РАБОЧЕЕ ЗАДАНИЕ 1: К какому стихотворению, согласно тексту о «Пророке» и «Поэте», возвращает вторая половина стихотворения «Поэт»?
РАБОЧЕЕ ЗАДАНИЕ 2: Продолжите текст о «Пророке» и «Поэте» сразу после его последнего предложения.

ФРАГМЕНТ ТЕКСТА:
-- -- --

Пока не требует поэта

К священной жертве Аполлон,

В заботах суетного света

Он малодушно погружен;

Молчит его святая лира,

Душа вкушает хладный сон,

И меж детей ничтожных мира,

Быть может, всех ничтожней он.

Вот указание – несмотря на Аполлона и священную жертву – вполне реальное и несомненно автобиографическое. Но как же объяснить это понижение и эту двойственность? Каким образом поэт в качестве «жреца» может лишь в особых случаях, так сказать, лишь по праздникам, перерождаться в существо высшего порядка, когда он же в качестве «пророка» уже всецело перерожден и наполнен волею Божией? Каким образом может он в житейские будни душевно уподобляться, внутренно сливаться с ничтожным, суетным светом, которого жизнь вся держится на грешном языке, и празднословном, и лукавом, когда у него – пророка – этот язык уже вырван и заменен совсем другим? Каким образом его душа может вкушать хладный сон, когда в его грудь, вместо холодного и трепетного сердца смертных, вложен уголь, пылающий божественным огнем? Каким образом может поэт, после перенесенных им от руки Серафима операций, еще жить в миру как простой смертный, когда все мирское в нем уже сделалось трупом, а началась совсем новая жизнь, с новым зрением и слухом, новым сердцем? Нет ли здесь, на расстоянии нескольких месяцев времени, существенного, основного противоречия между автором «Пророка» и автором «Поэта»?

Никакого действительного противоречия между этими двумя стихотворениями, конечно, нет. Если с высокой горы я смотрю, вон, на это село, то вижу его все как на ладони, и все его дома видны мне вместе сразу; когда же, сойдя вниз, буду проходить мимо ближайших домов и останавливаться, чтобы рассмотреть их, то тех, что дальше, не буду видеть вовсе, а ближайшие буду видеть иначе, нежели с горы, – но между этими двумя взглядами на предмет никакого противоречия не будет, как его нет между частями и их целым.

В «Пророке» высшее значение поэзии и поэтического призвания взято как один идеально законченный образ, во всей целости, в совокупности всех своих моментов, не только прошедших и настоящих, но и будущих. Болезненный и мучительный процесс духовного перерождения проходит перед нами в мгновенных картинах и тут же завершается целиком. Но в действительности он ведь не завершен. Пусть поэт в самом деле ощутил себя пророком, пусть он в самом деле восходил на пустынную гору высшего вдохновения, где видел Серафима и слышал голос Божий. Все это было, но полное его внутреннее перерождение – еще впереди, он пока сошел с вершин своего поэтического Синая лишь с пророческим задатком того совершенства, которое еще должно быть. В идеальном образе нет никакого раздвоения между житейским сознанием и поэтическою сверхсознательностью, эта двойственность представлена пережитою, пересиленною, превзойденною. Но скоро сказка сказывается, да не скоро дело делается. В действительности будущее совершенство еще не в наших руках, мы еще переживаем настоящее, а его закон – именно та половинчатость, то раздвоение между праздником и буднями, между поэтическою высотою и житейским ничтожеством, которое ярким контрастом выступает в стихотворении «Поэт». Заметим, что вторая его половина возвращает нас к «Пророку» (в особенности к его началу).

-- -- --

ПРЕДОСТАВЛЕННЫЕ ЗАПИСИ:
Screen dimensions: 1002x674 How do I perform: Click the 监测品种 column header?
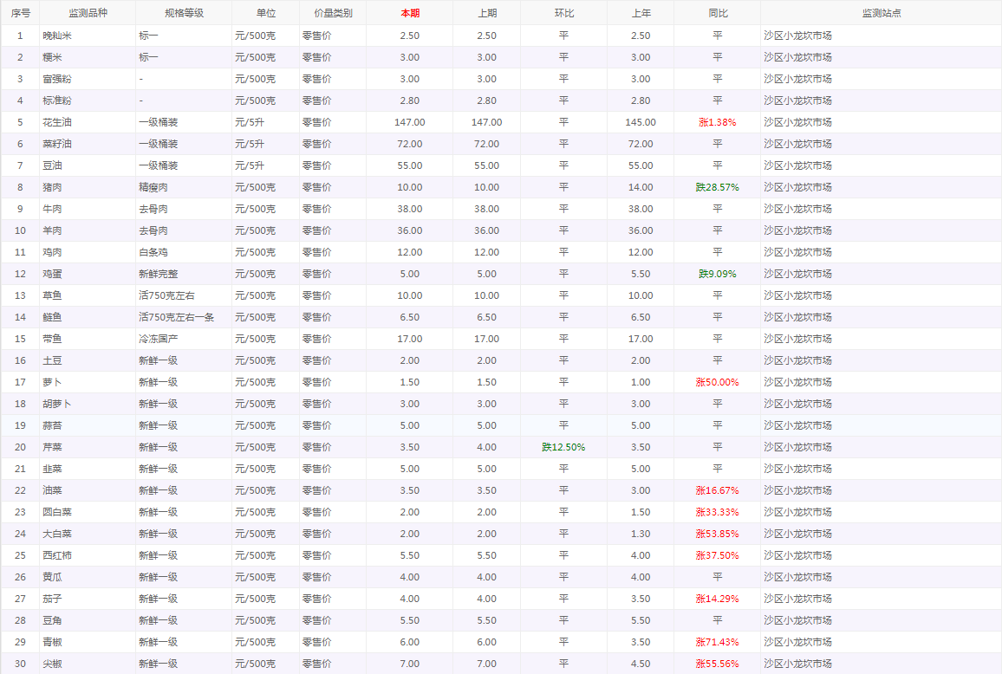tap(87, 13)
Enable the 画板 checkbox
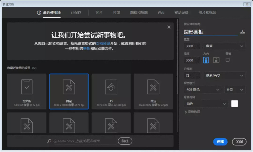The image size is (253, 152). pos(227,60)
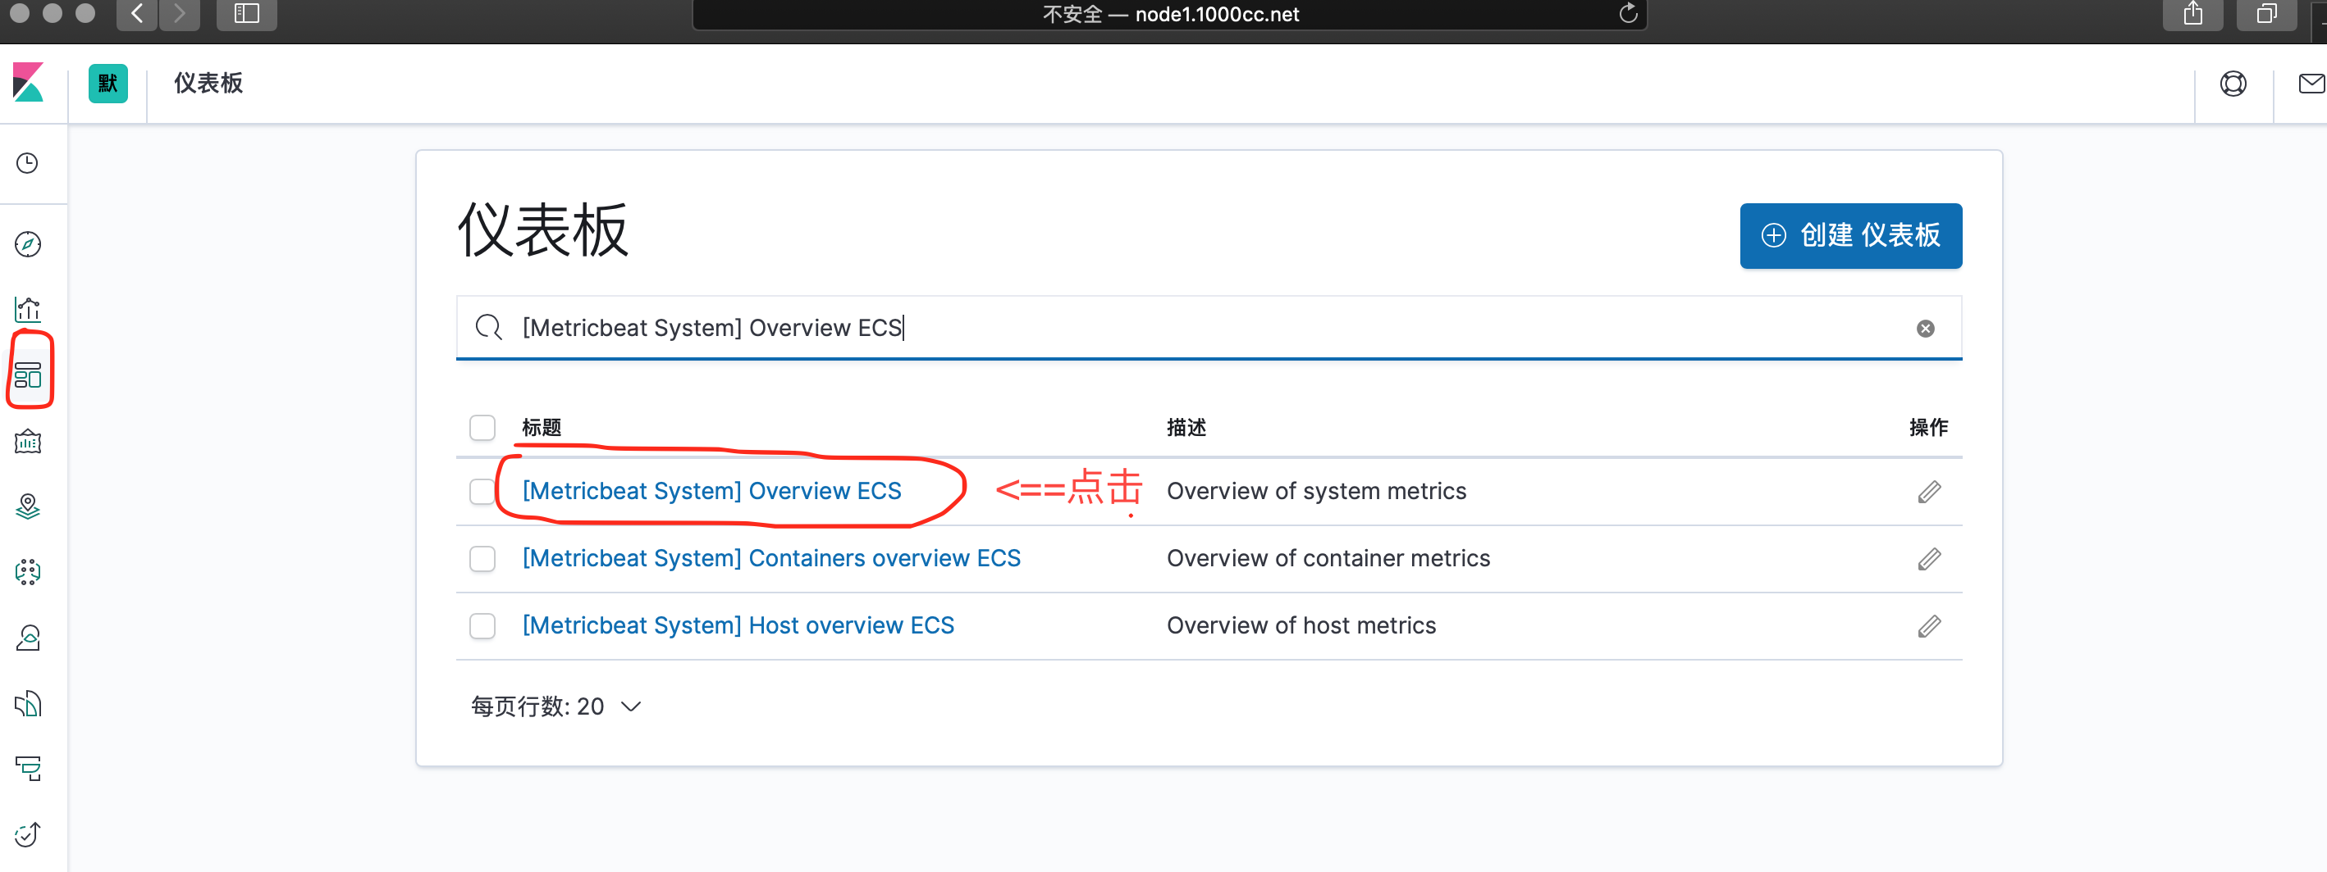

-- -- --

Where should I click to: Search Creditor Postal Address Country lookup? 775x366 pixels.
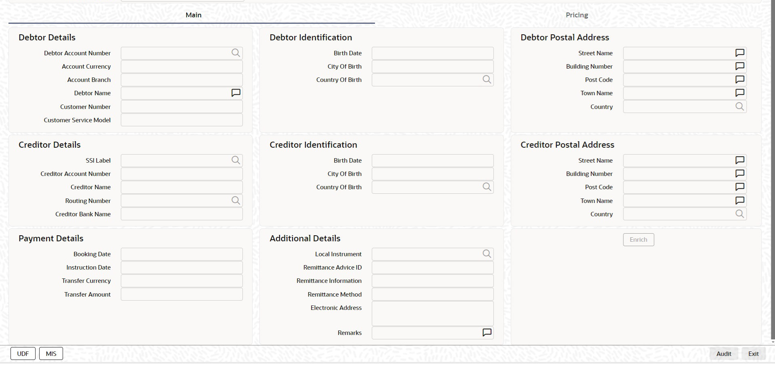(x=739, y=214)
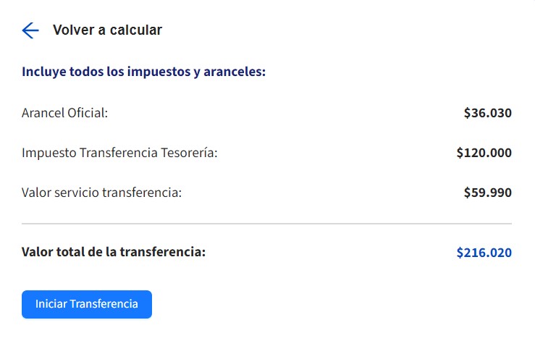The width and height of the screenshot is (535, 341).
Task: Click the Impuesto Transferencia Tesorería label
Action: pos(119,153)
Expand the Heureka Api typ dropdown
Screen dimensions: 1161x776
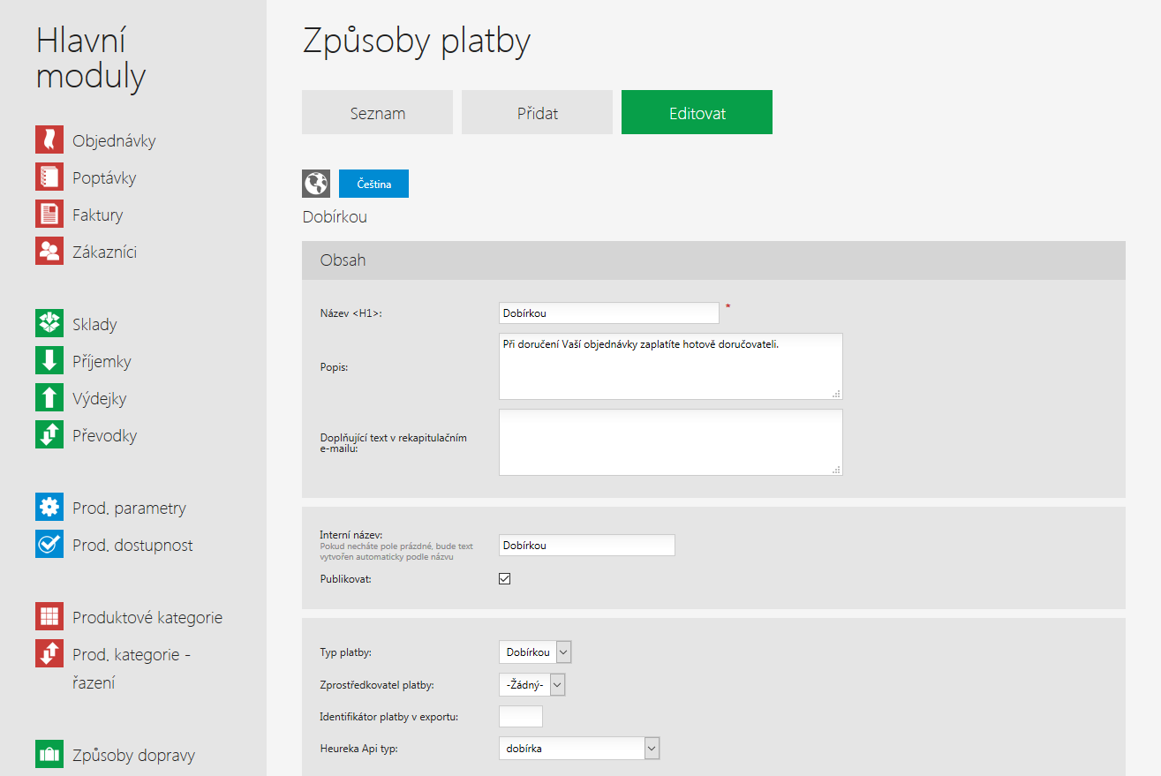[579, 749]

-- -- --

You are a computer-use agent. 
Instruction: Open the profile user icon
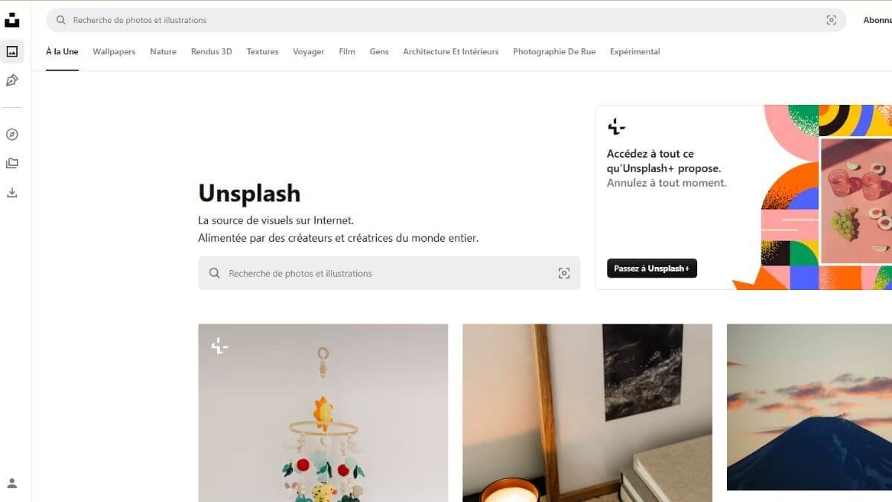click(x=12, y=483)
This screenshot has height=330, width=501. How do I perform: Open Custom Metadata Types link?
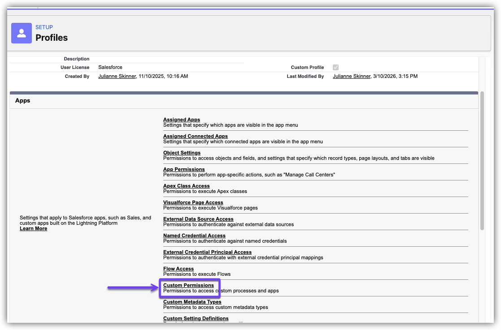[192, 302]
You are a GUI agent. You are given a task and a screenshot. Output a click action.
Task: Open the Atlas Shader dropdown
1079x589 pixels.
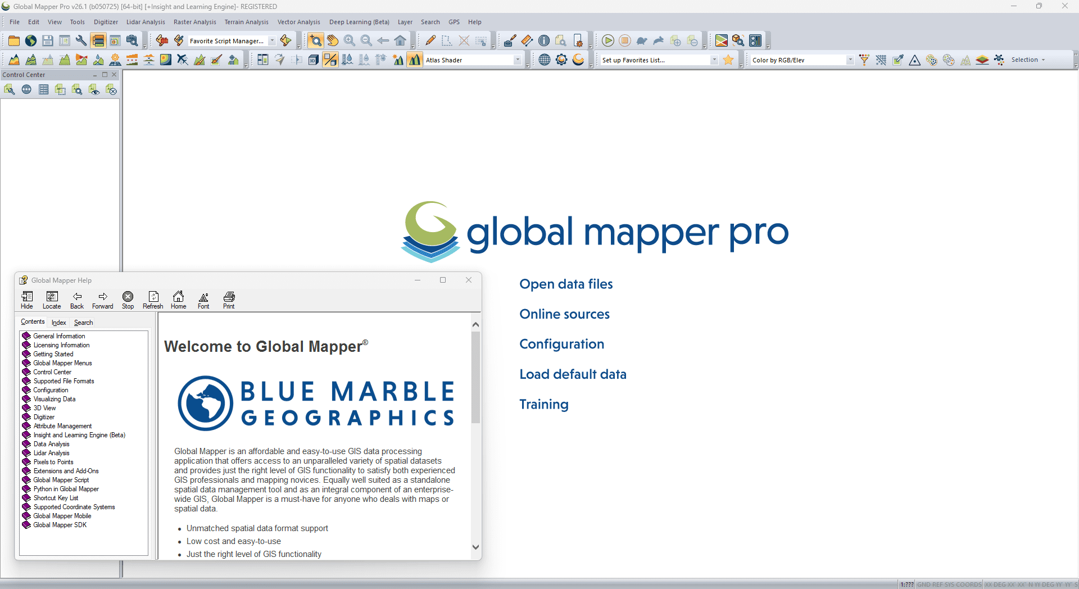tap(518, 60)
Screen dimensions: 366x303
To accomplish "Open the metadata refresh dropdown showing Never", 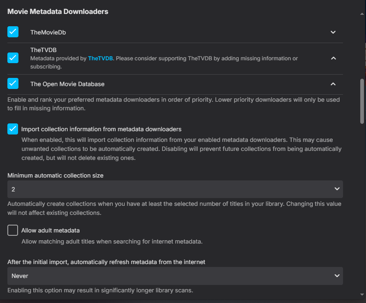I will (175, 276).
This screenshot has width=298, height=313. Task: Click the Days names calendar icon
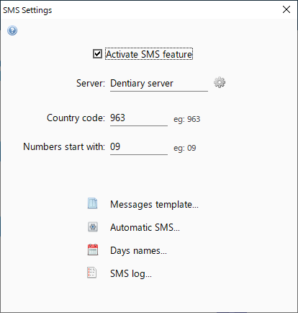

-- -- --

ПИСЬМЕННЫЙ ОТВЕТ 1: К «Пророку», в особенности к его началу.

ПИСЬМЕННЫЙ ОТВЕТ 2:
Но лишь божественный глагол

До слуха чуткого коснется,

Душа поэта встрепенется,

Как пробудившийся орел,

Тоскует он в забавах мира,

Людской чуждается молвы,

К ногам народного кумира

Не клонит гордой головы,

Бежит он, дикий и суровый,

И звуков и смятенья полн,

На берега пустынных волн,

В широкошумные дубровы…

Здесь почти все стихи повторяют (в очень смягченном виде) образы и выражения из «Пророка». Сравним в самом деле: здесь – «до слуха чуткого коснется», там – «моих ушей коснулся он»; здесь – «и звуков и смятенья полн», там – «и их наполнил шум и звон»; здесь – «как пробудившийся орел», там – «как у испуганной орлицы»; резкий образ в «Пророке»: «и вырвал грешный мой язык, и празднословный и лукавый» заменен здесь такою невинною отвлеченною фразой: «людской чуждается молвы», что сразу, пожалуй, и не признаешь их тождественного смысла; зато «берега пустынных волн», куда бежит поэт, очевидно – та же «пустыня мрачная», где влачился «пророк».

Насколько поэт приближается к прежнему образу пророка, настолько же он удаляется от своего первоначального образа жреца, которого смысл здесь лишь в одной общей черте, соединяющей его с поэтом в одинаковой безвольности, пассивности и исключительности как поэтического вдохновения, так и священнической благодати. Все остальное у них совсем разное, и образ жреца во второй половине стихотворения брошен и забыт. Какое отношение к нему могут, в самом деле, иметь стихи:

К ногам народного кумира

Не клонит гордой головы…?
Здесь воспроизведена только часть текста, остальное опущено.